▸ **Task set**
A) In the regional market outlook text, in which market does the writer particularly want rail investment to drive further growth?
B) Extend the regional market outlook text from the point where it stops.

▸ **Text block**

--- START ---

I think that we will see a trend towards utilising consultants committed to and based in the region, who can draw upon world class expertise locally to meet the budget and time constraints that our regional clients face. SSH is shaped and focused to respond to this market trend and as one client said ‘you have hit our sweet spot on what we need to deliver our projects’.

I also see progress on increased private sector engagement in major project delivery and a genuine desire to move the private partnership agenda along especially in the UAE. However, more needs to be done at governmental level if this is to truly flourish and properly fill the budget gap that the new oil price levels have created.

I would also like to see the trend of rail investment in the region continuing as a catalyst for further general market growth and particularly in the Kuwait market. However, I currently believe that this is something that the individual governments are reviewing as these are significant long term investments and major budget commitments.

Ahmed Alhatti, CEO, Cayan Group

Determination is key to success and to reversing any negative impacts around. The fluctuating economic conditions will continue. However, additionally, in Saudi Arabia, we expect there to be some challenges arising in recruitment and in order to oppose these, we have put in place policies to offer internships, and partnerships for training with educational and vocational institutes.

--- END ---

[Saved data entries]

--- START ---

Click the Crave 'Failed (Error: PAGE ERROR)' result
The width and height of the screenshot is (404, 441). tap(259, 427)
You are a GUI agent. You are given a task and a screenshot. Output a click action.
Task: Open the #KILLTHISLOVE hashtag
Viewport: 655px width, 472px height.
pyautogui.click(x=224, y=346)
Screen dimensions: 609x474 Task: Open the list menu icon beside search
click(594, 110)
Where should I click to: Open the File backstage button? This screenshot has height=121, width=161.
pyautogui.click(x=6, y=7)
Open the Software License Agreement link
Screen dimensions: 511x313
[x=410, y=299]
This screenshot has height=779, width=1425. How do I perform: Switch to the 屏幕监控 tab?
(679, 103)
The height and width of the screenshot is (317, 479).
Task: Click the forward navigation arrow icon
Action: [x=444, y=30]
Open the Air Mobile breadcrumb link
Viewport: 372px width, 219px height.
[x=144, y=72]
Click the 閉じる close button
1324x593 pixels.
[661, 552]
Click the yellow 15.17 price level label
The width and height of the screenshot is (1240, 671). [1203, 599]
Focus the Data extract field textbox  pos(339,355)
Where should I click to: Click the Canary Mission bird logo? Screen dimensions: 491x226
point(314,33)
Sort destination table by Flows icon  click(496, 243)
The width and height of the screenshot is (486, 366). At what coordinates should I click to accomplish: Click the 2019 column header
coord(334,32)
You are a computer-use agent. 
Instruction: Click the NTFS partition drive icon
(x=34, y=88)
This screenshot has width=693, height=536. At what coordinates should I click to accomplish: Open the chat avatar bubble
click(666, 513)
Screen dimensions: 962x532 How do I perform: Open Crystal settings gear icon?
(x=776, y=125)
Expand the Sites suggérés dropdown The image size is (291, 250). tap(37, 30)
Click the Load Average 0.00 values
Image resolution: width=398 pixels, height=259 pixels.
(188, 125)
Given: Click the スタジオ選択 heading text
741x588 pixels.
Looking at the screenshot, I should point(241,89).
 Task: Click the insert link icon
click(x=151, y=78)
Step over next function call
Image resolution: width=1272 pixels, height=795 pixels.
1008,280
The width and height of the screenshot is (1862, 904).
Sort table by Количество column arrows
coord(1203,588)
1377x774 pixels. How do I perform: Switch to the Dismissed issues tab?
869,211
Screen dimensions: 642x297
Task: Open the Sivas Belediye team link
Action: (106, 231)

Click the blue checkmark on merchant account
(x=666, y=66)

--- END ---

▸ **Exercise answers**
A) Kuwait

B)
Preparation is key, so eventually we recognised that a contingency plan should be in place to face any persistent economic conditions in 2017 locally & internationally. In fact, this will back us up and at the same time will add value to our business. In 2016, Cayan Group broke-into the hospitality sector through Cayan Hospitality, and the development of projects such as Cayan Cantara. Hence, the new area of focus and strategic expansion for us at Cayan will embrace hospitality given that this sector is emerging effectively and widely.

We can’t underestimate the significance of investing in this area since it is a fast-growing sector in the region with many opportunities because of well recognised global events such as Dubai Expo 2020 and the booming events, exhibitions and conferences sector. Besides that, Cayan Group will continue to spin its development wheel and seek expansion and penetration opportunities in 2017.

Samer Halabi, Regional MD, KONE Middle East

The start of 2017 will be in line with 2016. However, there seems to be encouraging signs appearing towards the second half of the year in a couple of countries which will have some positive impact on the whole year of 2017. The biggest challenge this year is obviously the cash flow required to keep the business engine running.  It is important to carefully manage the running costs in order to pass the challenging period.

In each country there are different sectors that could provide good opportunities. Obviously those are related to the well-known events such as the Expo 2020 in Dubai, the World Cup 2022 in Qatar and other events and demands happening in different countries in the region.

Creativity is a key differentiator in the coming year. Sustainability and quality is a key success factor for the future.

Ashraf Samy Botros, MD of Al Shafar United Electro Mechanical Engineering (ASU)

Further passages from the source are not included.